Reproduce the entries below, putting "position" wherever "coordinates" appears and leaving everything else as it is.

:: GIVEN ENTRIES

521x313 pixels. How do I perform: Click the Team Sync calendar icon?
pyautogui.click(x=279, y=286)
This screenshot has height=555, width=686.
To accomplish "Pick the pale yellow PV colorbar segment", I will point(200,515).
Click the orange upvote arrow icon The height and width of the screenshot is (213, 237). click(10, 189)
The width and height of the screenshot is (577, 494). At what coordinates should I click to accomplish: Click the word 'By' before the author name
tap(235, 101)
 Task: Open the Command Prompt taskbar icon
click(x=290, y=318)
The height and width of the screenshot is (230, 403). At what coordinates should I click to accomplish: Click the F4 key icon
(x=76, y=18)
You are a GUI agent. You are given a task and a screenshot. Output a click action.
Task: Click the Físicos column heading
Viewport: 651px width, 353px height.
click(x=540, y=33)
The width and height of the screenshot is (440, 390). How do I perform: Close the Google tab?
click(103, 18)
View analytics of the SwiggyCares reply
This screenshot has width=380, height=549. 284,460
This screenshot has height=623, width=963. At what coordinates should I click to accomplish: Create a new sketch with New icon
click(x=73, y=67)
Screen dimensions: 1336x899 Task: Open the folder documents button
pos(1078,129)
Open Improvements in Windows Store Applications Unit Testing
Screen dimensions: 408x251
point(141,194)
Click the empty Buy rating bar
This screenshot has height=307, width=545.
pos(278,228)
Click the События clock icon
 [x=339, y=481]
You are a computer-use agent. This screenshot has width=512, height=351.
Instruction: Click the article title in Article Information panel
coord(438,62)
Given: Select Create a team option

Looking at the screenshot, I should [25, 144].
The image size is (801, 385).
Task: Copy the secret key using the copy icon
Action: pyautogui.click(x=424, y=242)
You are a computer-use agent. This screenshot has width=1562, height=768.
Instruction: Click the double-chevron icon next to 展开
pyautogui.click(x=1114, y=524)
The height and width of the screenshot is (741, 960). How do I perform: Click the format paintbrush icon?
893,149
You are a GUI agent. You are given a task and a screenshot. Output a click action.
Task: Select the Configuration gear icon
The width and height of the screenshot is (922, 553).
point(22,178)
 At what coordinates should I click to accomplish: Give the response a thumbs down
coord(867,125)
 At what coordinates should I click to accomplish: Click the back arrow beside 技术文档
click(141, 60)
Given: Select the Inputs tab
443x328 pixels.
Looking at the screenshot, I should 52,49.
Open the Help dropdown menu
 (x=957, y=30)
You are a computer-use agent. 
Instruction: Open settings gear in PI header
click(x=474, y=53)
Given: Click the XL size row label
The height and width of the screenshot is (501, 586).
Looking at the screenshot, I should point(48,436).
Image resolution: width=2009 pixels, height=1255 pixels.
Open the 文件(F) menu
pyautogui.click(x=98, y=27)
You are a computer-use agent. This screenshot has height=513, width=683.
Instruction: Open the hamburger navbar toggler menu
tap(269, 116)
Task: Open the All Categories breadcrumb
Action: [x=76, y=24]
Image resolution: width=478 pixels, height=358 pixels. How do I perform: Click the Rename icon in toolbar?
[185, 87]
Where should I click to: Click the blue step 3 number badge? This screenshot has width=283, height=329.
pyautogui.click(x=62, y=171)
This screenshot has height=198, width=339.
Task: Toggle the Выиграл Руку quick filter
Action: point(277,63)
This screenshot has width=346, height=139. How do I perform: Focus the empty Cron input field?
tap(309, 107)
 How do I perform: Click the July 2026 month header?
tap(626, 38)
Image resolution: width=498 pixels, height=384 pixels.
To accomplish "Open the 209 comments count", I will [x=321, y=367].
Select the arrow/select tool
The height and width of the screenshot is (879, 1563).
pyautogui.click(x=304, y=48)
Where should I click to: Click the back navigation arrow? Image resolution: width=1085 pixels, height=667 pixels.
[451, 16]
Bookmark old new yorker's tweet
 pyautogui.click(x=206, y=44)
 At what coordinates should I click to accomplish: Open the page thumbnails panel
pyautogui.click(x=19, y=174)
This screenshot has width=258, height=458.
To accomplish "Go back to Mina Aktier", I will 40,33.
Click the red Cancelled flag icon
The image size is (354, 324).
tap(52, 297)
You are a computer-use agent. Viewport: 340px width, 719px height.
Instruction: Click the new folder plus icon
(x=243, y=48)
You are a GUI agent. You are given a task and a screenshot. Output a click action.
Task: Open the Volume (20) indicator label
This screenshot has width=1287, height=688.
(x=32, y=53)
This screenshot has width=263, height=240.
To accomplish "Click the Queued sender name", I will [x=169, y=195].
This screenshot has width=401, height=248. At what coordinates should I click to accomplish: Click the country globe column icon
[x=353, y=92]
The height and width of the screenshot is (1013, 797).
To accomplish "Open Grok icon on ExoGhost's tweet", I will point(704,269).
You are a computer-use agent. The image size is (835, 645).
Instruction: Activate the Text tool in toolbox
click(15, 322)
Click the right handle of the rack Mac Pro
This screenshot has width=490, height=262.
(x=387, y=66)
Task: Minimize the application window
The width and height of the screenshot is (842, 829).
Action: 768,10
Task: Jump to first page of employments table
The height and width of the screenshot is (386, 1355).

::::

**THE SOLUTION:**
521x313 pixels. How do I perform: Click the Team Sync calendar icon?
pyautogui.click(x=279, y=286)
This screenshot has height=555, width=686.
To accomplish "Pick the pale yellow PV colorbar segment", I will point(200,515).
Click the orange upvote arrow icon The height and width of the screenshot is (213, 237). click(10, 189)
The width and height of the screenshot is (577, 494). At what position should I click to accomplish: Click the word 'By' before the author name
tap(235, 101)
 Task: Open the Command Prompt taskbar icon
click(x=290, y=318)
The height and width of the screenshot is (230, 403). At what position should I click to accomplish: Click the F4 key icon
(x=76, y=18)
You are a GUI agent. You are given a task and a screenshot. Output a click action.
Task: Click the Físicos column heading
Viewport: 651px width, 353px height.
click(x=540, y=33)
The width and height of the screenshot is (440, 390). How do I perform: Close the Google tab?
click(103, 18)
View analytics of the SwiggyCares reply
This screenshot has width=380, height=549. 284,460
This screenshot has height=623, width=963. At what position should I click to accomplish: Create a new sketch with New icon
click(x=73, y=67)
Screen dimensions: 1336x899 Task: Open the folder documents button
pos(1078,129)
Open Improvements in Windows Store Applications Unit Testing
Screen dimensions: 408x251
point(141,194)
Click the empty Buy rating bar
This screenshot has height=307, width=545.
pos(278,228)
Click the События clock icon
 [x=339, y=481]
You are a computer-use agent. This screenshot has width=512, height=351.
Instruction: Click the article title in Article Information panel
coord(438,62)
Given: Select Create a team option

Looking at the screenshot, I should [25, 144].
The image size is (801, 385).
Task: Copy the secret key using the copy icon
Action: pyautogui.click(x=424, y=242)
You are a computer-use agent. This screenshot has width=1562, height=768.
Instruction: Click the double-chevron icon next to 展开
pyautogui.click(x=1114, y=524)
The height and width of the screenshot is (741, 960). How do I perform: Click the format paintbrush icon?
893,149
You are a GUI agent. You are given a task and a screenshot. Output a click action.
Task: Select the Configuration gear icon
The width and height of the screenshot is (922, 553).
point(22,178)
 At what position should I click to accomplish: Give the response a thumbs down
coord(867,125)
 At what position should I click to accomplish: Click the back arrow beside 技术文档
click(141, 60)
Given: Select the Inputs tab
443x328 pixels.
Looking at the screenshot, I should 52,49.
Open the Help dropdown menu
 (x=957, y=30)
You are a computer-use agent. 
Instruction: Open settings gear in PI header
click(x=474, y=53)
Given: Click the XL size row label
The height and width of the screenshot is (501, 586).
Looking at the screenshot, I should point(48,436).
Image resolution: width=2009 pixels, height=1255 pixels.
Open the 文件(F) menu
pyautogui.click(x=98, y=27)
You are a computer-use agent. This screenshot has height=513, width=683.
Instruction: Open the hamburger navbar toggler menu
tap(269, 116)
Task: Open the All Categories breadcrumb
Action: [x=76, y=24]
Image resolution: width=478 pixels, height=358 pixels. How do I perform: Click the Rename icon in toolbar?
[185, 87]
Where should I click to: Click the blue step 3 number badge? This screenshot has width=283, height=329.
pyautogui.click(x=62, y=171)
This screenshot has height=198, width=339.
Task: Toggle the Выиграл Руку quick filter
Action: point(277,63)
This screenshot has width=346, height=139. How do I perform: Focus the empty Cron input field?
tap(309, 107)
 How do I perform: Click the July 2026 month header?
tap(626, 38)
Image resolution: width=498 pixels, height=384 pixels.
To accomplish "Open the 209 comments count", I will [x=321, y=367].
Select the arrow/select tool
The height and width of the screenshot is (879, 1563).
pyautogui.click(x=304, y=48)
Where should I click to: Click the back navigation arrow? Image resolution: width=1085 pixels, height=667 pixels.
[451, 16]
Bookmark old new yorker's tweet
 pyautogui.click(x=206, y=44)
 At what position should I click to accomplish: Open the page thumbnails panel
pyautogui.click(x=19, y=174)
This screenshot has width=258, height=458.
To accomplish "Go back to Mina Aktier", I will 40,33.
Click the red Cancelled flag icon
The image size is (354, 324).
tap(52, 297)
You are a computer-use agent. Viewport: 340px width, 719px height.
Instruction: Click the new folder plus icon
(x=243, y=48)
You are a GUI agent. You are given a task and a screenshot. Output a click action.
Task: Open the Volume (20) indicator label
This screenshot has width=1287, height=688.
(x=32, y=53)
This screenshot has width=263, height=240.
To accomplish "Click the Queued sender name", I will [x=169, y=195].
This screenshot has width=401, height=248. At what position should I click to accomplish: Click the country globe column icon
[x=353, y=92]
The height and width of the screenshot is (1013, 797).
To accomplish "Open Grok icon on ExoGhost's tweet", I will point(704,269).
You are a computer-use agent. The image size is (835, 645).
Instruction: Activate the Text tool in toolbox
click(15, 322)
Click the right handle of the rack Mac Pro
This screenshot has width=490, height=262.
(x=387, y=66)
Task: Minimize the application window
The width and height of the screenshot is (842, 829).
Action: 768,10
Task: Jump to first page of employments table
The height and width of the screenshot is (386, 1355).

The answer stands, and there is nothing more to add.